_What you have to do_. The response must consist of every line of the listing, reproduced verbatim.

═══

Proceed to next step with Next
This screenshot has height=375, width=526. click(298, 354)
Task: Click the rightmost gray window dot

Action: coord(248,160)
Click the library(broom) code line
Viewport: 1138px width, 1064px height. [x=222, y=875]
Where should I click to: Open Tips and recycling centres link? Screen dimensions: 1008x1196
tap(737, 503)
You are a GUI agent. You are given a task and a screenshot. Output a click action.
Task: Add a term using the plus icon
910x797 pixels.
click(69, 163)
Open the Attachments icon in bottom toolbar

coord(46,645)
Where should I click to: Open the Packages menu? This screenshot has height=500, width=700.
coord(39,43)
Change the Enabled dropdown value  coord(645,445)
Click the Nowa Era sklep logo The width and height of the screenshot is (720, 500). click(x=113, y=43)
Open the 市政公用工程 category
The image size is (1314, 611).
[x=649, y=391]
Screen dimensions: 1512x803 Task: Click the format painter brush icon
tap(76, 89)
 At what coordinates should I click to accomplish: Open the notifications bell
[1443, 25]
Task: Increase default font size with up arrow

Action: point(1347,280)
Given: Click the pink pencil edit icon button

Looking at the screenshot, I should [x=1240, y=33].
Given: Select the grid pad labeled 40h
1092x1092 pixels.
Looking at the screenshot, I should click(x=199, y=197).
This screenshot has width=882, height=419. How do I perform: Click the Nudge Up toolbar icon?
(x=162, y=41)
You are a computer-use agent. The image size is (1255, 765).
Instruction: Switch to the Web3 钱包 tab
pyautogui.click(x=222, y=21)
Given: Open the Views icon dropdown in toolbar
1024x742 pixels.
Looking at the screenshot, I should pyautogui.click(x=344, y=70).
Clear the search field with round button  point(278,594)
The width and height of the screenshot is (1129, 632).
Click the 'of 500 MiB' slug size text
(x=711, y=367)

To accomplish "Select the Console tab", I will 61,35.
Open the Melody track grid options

═══

_Answer for the task_.
Proceed to next step with Next
This screenshot has height=375, width=526. click(298, 354)
Task: Click the rightmost gray window dot

Action: coord(248,160)
Click the library(broom) code line
Viewport: 1138px width, 1064px height. [x=222, y=875]
Where should I click to: Open Tips and recycling centres link? Screen dimensions: 1008x1196
tap(737, 503)
You are a GUI agent. You are given a task and a screenshot. Output a click action.
Task: Add a term using the plus icon
910x797 pixels.
click(69, 163)
Open the Attachments icon in bottom toolbar

coord(46,645)
Where should I click to: Open the Packages menu? This screenshot has height=500, width=700.
coord(39,43)
Change the Enabled dropdown value  coord(645,445)
Click the Nowa Era sklep logo The width and height of the screenshot is (720, 500). click(x=113, y=43)
Open the 市政公用工程 category
The image size is (1314, 611).
[x=649, y=391]
Screen dimensions: 1512x803 Task: Click the format painter brush icon
tap(76, 89)
 At what coordinates should I click to accomplish: Open the notifications bell
[1443, 25]
Task: Increase default font size with up arrow

Action: point(1347,280)
Given: Click the pink pencil edit icon button

Looking at the screenshot, I should [x=1240, y=33].
Given: Select the grid pad labeled 40h
1092x1092 pixels.
Looking at the screenshot, I should click(x=199, y=197).
This screenshot has width=882, height=419. How do I perform: Click the Nudge Up toolbar icon?
(x=162, y=41)
You are a computer-use agent. The image size is (1255, 765).
Instruction: Switch to the Web3 钱包 tab
pyautogui.click(x=222, y=21)
Given: Open the Views icon dropdown in toolbar
1024x742 pixels.
Looking at the screenshot, I should pyautogui.click(x=344, y=70).
Clear the search field with round button  point(278,594)
The width and height of the screenshot is (1129, 632).
Click the 'of 500 MiB' slug size text
(x=711, y=367)

To accomplish "Select the Console tab", I will 61,35.
Open the Melody track grid options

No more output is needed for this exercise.